Collected data:
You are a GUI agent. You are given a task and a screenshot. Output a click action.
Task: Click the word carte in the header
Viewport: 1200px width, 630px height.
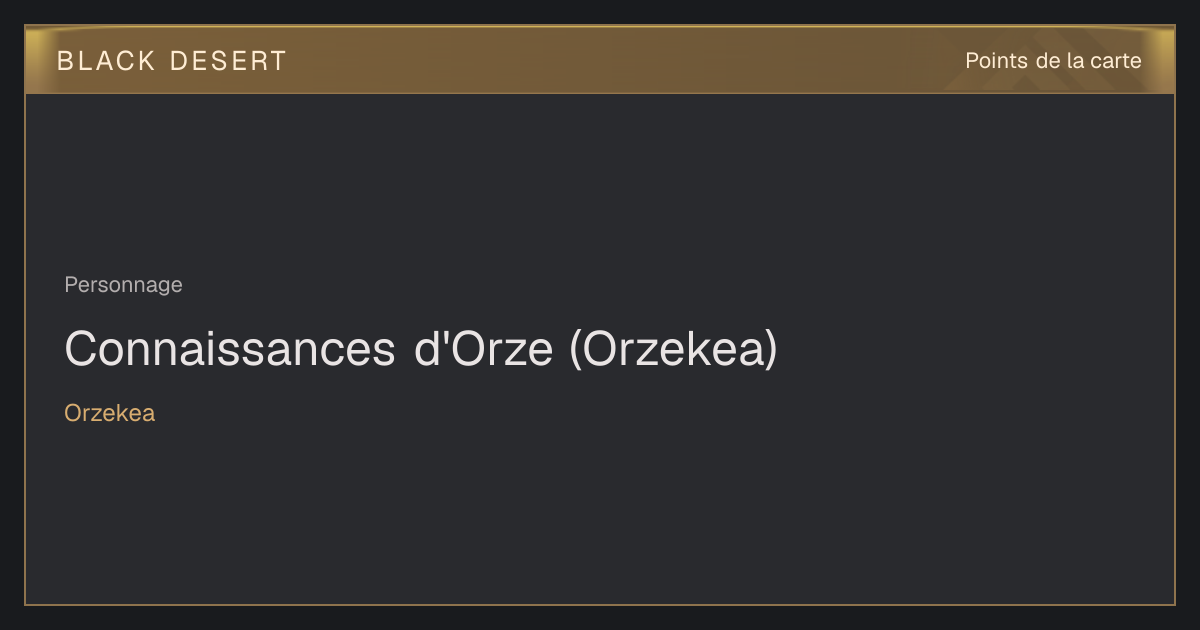[1116, 61]
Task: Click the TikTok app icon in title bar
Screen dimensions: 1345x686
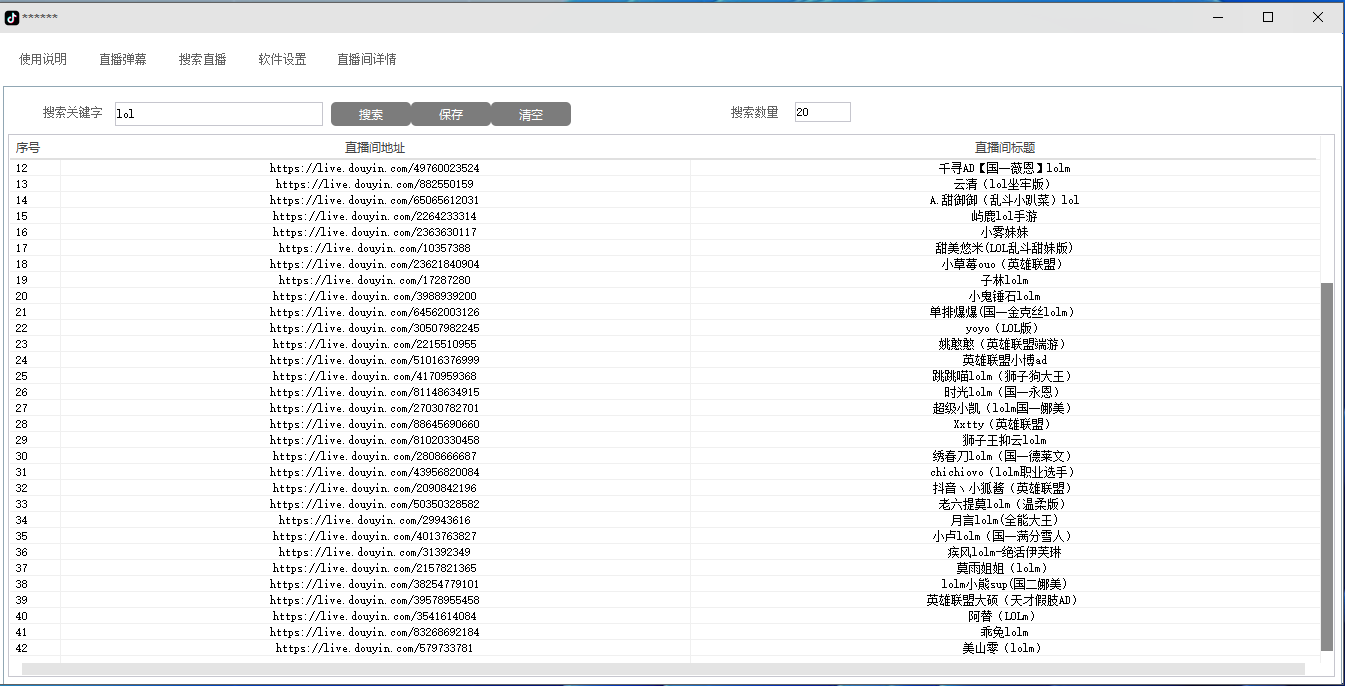Action: coord(12,17)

→ **Exercise instructions**: Starting where a line contains "Task: Click the word carte in the header" and finishing at the last line above, set down every line exactly as it reads, with no pictures.

→ **Finished task**:
Task: Click the word carte in the header
Viewport: 1200px width, 630px height.
[1116, 61]
Task: Click the TikTok app icon in title bar
Screen dimensions: 1345x686
Action: coord(12,17)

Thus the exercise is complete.